= Reinhardt cardinal =

Set-theoretic concept

In set theory, a Reinhardt cardinal is a kind of large cardinal. Reinhardt cardinals are considered under ZF (Zermelo–Fraenkel set theory without the axiom of choice), because they are inconsistent with ZFC (ZF with the axiom of choice). They were suggested (Reinhardt 1967, 1974) by American mathematician William Nelson Reinhardt (1939–1998).

==Definition==
A Reinhardt cardinal is the critical point of a non-trivial elementary embedding $j:V\to V$ of $V$ into itself.

This definition refers explicitly to the proper class $j$. In standard ZF, classes are of the form $\{x|\phi(x,a)\}$ for some set $a$ and formula $\phi$. But it was shown in Suzuki (1999)
that no such class is an elementary embedding $j:V\to V$. So Reinhardt cardinals are inconsistent with this notion of class.

There are other formulations of Reinhardt cardinals which are not known to be inconsistent. One is to add a new function symbol $j$ to the language of ZF, together with axioms stating that $j$ is an elementary embedding of $V$, and Separation and Collection axioms for all formulas involving $j$. Another is to use a class theory such as NBG or KM, which admit classes which need not be definable in the sense above.

==Kunen's inconsistency theorem==
Kunen (1971) proved his inconsistency theorem, showing that the existence of an elementary embedding $j:V\to V$ contradicts NBG with the axiom of choice (and ZFC extended by $j$). His proof uses the axiom of choice, and it is still an open question whether such an embedding is consistent with NBG without the axiom of choice (or with ZF plus the extra symbol $j$ and its attendant axioms).

Kunen's theorem is not simply a consequence of Suzuki (1999),
as it is a consequence of NBG, and hence does not require the assumption that $j$ is a definable class.
Also, assuming $0^\#$ exists, then there is an elementary embedding of a transitive model $M$ of ZFC (in fact Goedel's constructible universe $L$) into itself. But such embeddings are not classes of $M$.

== Consistency in ZF ==

Unsolved problem in mathematics: Does ZF set theory refute the existence of Reinhardt cardinals?

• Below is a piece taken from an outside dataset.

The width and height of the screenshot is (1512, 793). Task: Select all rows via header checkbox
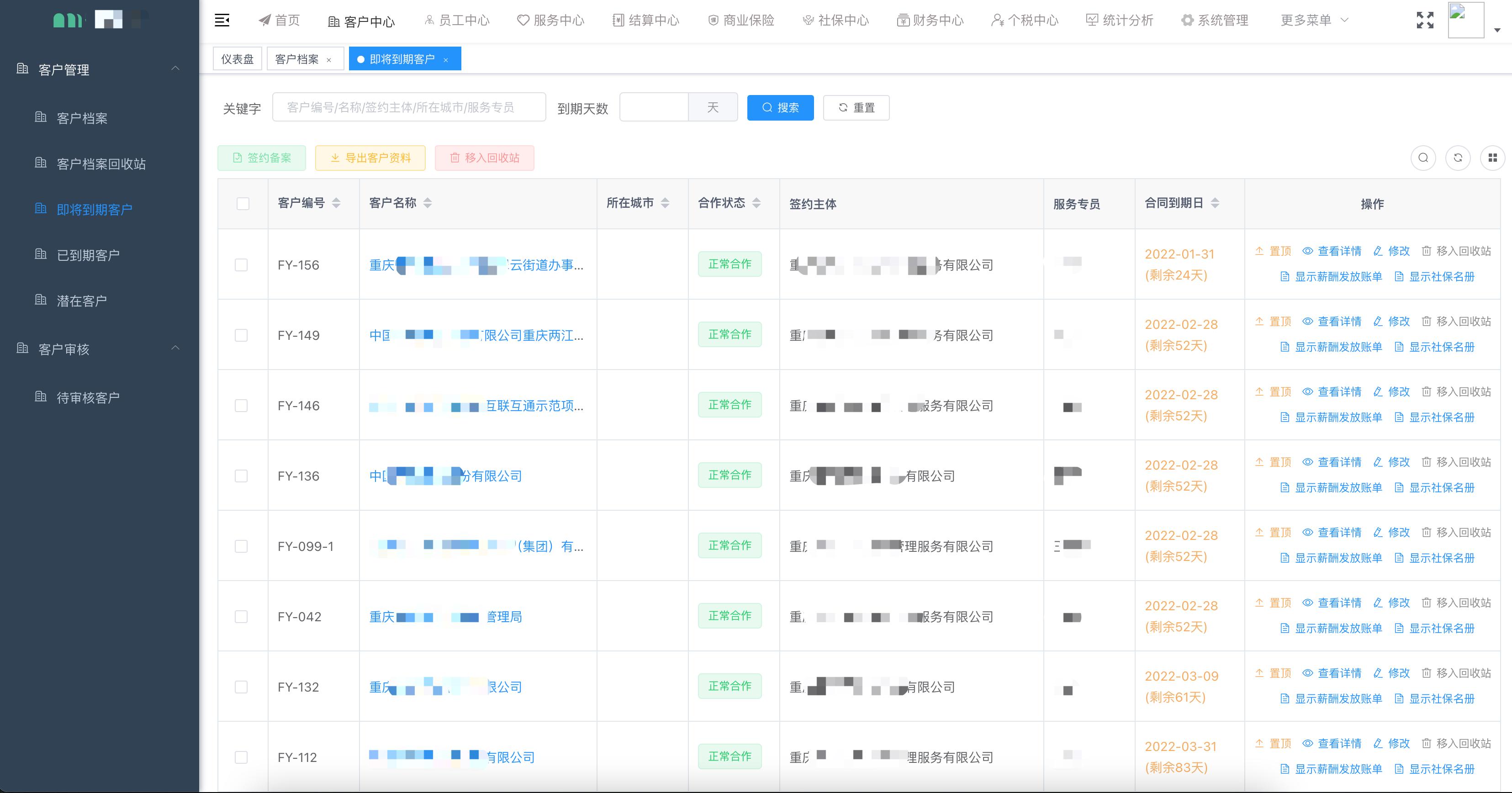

As of August 2026, no peer-reviewed publications exist refuting the existence of a Reinhardt cardinal in ZF alone.

In 2025, in a peer-reviewed article for which he won the Hausdorff Medal, Farmer Schlutzenberg proved that the existence of $j: V_{\lambda+2} \prec V_{\lambda+2}$, where $\lambda$ is a certain ordinal related to the critical point of $j$, which was ruled out in ZFC as a strengthening Kunen's result, is in fact consistent with ZF, assuming the consistency of I0 cardinals with ZFC.

In January 2026, Rupert McCallum posted an arXiv preprint claiming that the "next level up", $j: V_{\lambda+3} \prec V_{\lambda+3}$, is incompatible with ZF, meaning that Reinhardt cardinals are also incompatible with ZF. However, it was never peer-reviewed, and in August 2026, it was withdrawn, with the author stating that an error was found.

==Stronger axioms==

There are some variations of Reinhardt cardinals, forming a hierarchy of hypotheses asserting the existence of elementary embeddings $V\to V$.

A super Reinhardt cardinal is $\kappa$ such that for every ordinal $\alpha$, there is an elementary embedding $j : V\to V$ with $j(\kappa)>\alpha$ and having critical point $\kappa$.

The following axioms were introduced by Apter and Sargsyan:

J3: There is a nontrivial elementary embedding $j: V\to V$

J2: There is a nontrivial elementary embedding $j: V\to V$ and DC_{$\lambda$} holds, where $\lambda$ is the least fixed-point above the critical point.

J1: For every ordinal $\alpha$, there is an elementary embedding $j : V\to V$ with $j(\kappa)>\alpha$ and having critical point $\kappa$.

Each of J1 and J2 immediately imply J3. A cardinal $\kappa$ as in J1 is known as a super Reinhardt cardinal.

Berkeley cardinals are stronger large cardinals suggested by Woodin.